In the past two years we noticed 700% increase in Wordpress installations across all servers. Wordpress platform became very popular and, at the same time, most abusive. The script by itself is great, easy to use and pretty secure. It's secure if you install it properly. It will be secure if you maintain regular updates. Most of compromised blogs were hacked because they were left "as is" for years. If your Wordpress driven website has been hacked, here are your options:
a) I have ~3 hours of free time and basic FTP/MySQL knowledge:
1. Scan personal computer or network of computers for trojan horses and viruses. The most important step - vulnerability scan! We do recommend Kaspersky Internet Security. Update or remove outdated programs after venerability report.
2. Backup all data via cPanel > Backup > Generate full backup. Do not leave backup on the server - download it to personal computer then remove! If your site has over 5GB of data, backup will stuck due to backup file limitations. Please contact WestNIC for free manual site backup.
3. Contact WestNIC for username/pass change. You will receive new username and password to cPanel.
4. Remove all wordpress php files and directories. You may keep images and uploads directory if you're 100% sure that directories are clean (no viruses / no phishing content). Do not keep old wpconfig.php file - it's completely useless.
5. Remove old username to Data base via cPanel > MySQL.
6. Add new username to Data base. Important: username must be strong. Please make sure that username is differ from data base name. Example:
data base name: sd28g1_myblog
username to data base: sd28g1_5rt2q6
password (generated via "Password generator tool"): }Hkl]yAm3;T
7. Download latest Wordpress directly from script vendor: wordpress.org then unzip it on personal computer.
8. Upload fresh Wordpress into public_html folder or in blog folder (if you used /blog or different folder).
9. Move wp-config.php file outside public_html directory then set permissions 400. Do not leave permissions 644!
10. Modify wpconfig.php (add new db name, db username and password, create then add keys).
11. Make sure that you created strong security keys via https://api.wordpress.org/secret-key/1.1/salt/
12. Run upgrade installer.
13. Upgrade will destroy custom WP themes. You need to use official theme which can be customized later on.
14. Login to wp-admin again then verify that username and password to blog are secure. Username cannot be "admin". Password must be strong (please use cPanel or WHM password generator tool). If you find additional users, please remove them!

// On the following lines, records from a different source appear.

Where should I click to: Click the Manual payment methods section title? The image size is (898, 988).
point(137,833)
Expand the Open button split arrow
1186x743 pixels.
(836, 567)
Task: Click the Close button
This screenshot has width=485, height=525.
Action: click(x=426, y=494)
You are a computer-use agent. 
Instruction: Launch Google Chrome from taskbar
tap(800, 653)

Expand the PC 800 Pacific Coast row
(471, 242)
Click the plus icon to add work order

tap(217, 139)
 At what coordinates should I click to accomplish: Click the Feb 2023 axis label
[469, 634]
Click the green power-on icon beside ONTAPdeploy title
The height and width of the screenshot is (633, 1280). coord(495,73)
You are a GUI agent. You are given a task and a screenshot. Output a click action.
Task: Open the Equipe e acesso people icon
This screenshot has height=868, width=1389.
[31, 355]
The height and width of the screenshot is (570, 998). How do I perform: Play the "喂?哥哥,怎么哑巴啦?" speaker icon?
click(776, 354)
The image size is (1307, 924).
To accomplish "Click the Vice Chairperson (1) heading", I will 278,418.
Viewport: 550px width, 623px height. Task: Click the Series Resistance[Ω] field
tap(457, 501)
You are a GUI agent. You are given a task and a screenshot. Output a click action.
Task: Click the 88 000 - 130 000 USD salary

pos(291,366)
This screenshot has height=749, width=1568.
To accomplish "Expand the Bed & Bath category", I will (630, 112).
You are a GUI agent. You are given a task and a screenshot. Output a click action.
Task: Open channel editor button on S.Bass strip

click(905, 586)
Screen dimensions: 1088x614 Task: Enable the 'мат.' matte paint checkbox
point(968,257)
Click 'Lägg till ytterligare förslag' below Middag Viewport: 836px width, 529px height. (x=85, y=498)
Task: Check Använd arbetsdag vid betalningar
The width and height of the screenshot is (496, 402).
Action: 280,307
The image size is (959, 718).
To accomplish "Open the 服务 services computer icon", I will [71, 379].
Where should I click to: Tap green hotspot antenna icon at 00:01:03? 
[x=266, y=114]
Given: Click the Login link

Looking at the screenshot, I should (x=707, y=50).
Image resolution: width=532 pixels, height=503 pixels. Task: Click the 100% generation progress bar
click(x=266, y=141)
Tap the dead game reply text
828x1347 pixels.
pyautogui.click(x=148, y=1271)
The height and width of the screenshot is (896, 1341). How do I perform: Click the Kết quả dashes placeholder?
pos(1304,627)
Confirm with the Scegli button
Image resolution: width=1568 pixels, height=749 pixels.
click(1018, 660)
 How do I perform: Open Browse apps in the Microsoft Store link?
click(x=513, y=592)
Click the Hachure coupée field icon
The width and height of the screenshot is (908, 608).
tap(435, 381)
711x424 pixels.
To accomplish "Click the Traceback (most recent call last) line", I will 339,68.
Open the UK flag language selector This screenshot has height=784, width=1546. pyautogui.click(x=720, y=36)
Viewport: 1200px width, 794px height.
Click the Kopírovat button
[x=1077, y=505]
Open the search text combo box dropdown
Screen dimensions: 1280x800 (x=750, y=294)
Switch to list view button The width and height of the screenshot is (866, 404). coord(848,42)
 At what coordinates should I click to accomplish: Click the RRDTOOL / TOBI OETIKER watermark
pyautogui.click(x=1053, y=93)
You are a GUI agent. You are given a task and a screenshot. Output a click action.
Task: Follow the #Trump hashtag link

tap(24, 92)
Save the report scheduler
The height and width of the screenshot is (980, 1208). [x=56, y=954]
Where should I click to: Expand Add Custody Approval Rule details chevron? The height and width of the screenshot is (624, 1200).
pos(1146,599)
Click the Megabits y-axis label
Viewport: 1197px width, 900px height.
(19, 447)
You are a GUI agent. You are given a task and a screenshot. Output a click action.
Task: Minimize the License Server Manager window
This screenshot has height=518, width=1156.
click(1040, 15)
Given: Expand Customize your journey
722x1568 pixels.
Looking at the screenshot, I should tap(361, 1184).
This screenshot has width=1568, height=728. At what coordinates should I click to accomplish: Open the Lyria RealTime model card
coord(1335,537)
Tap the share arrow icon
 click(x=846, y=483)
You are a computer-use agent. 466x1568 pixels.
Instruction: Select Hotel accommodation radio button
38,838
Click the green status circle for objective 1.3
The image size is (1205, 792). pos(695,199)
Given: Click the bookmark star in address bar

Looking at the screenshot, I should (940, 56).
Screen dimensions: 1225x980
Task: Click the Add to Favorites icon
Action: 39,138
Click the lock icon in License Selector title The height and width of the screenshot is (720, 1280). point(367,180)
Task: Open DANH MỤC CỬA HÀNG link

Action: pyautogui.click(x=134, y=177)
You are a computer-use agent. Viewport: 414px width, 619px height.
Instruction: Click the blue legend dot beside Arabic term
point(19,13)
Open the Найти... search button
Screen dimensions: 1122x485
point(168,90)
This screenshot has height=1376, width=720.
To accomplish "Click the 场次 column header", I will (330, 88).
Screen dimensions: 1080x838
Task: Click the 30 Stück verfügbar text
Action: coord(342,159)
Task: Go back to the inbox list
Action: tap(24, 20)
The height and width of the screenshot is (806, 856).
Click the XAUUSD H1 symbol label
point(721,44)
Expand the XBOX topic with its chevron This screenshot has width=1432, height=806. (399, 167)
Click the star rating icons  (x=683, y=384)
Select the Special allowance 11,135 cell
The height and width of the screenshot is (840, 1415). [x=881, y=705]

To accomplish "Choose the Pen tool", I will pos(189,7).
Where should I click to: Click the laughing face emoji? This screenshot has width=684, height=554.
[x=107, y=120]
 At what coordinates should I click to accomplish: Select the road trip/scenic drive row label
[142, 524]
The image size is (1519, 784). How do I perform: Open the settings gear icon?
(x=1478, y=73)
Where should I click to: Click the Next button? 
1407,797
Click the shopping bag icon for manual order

15. Lock wpconfig.php file via FTP with permissions 400.
16. You should lock wp-admin folder with additional user/pass (may break WP functionality). Please see cPanel > Security > Password Protect Directories > Select wp-admin folder then create user/pass. This step will add additional layer of protection of WP backend.
17. Monitor wp-admin control panel very closely. As soon as you see "update available", update it before it's too late.
18. Do not install any addons unless you know vendor/source. Once installed, it must be updated separately.
19. Do not install custom WP themes unless you know source (one source: wordpress.org). Once installed, it must be updated regularly.
20. Review additional security documentation / Wordpress advisory: http://codex.wordpress.org/FAQ_My_site_was_hacked
b) My Wordpress has been hacked and I have no idea what to do OR I need my blog NOW (no time to fix it)
WestNIC is offering Wordpress security audit and one time installation/upgrade for per script installation (WestNIC customers only). It can be scheduled by appointment only via support desk. Please be patient, each audit/upgrade requires at least 2 hours. Please note that we provide one time security audit only. That means your script will be secured *for now*; in order to keep it secure, you must maintain regular updates via wp-admin control panel, change passwords, run own backups via cPanel etc.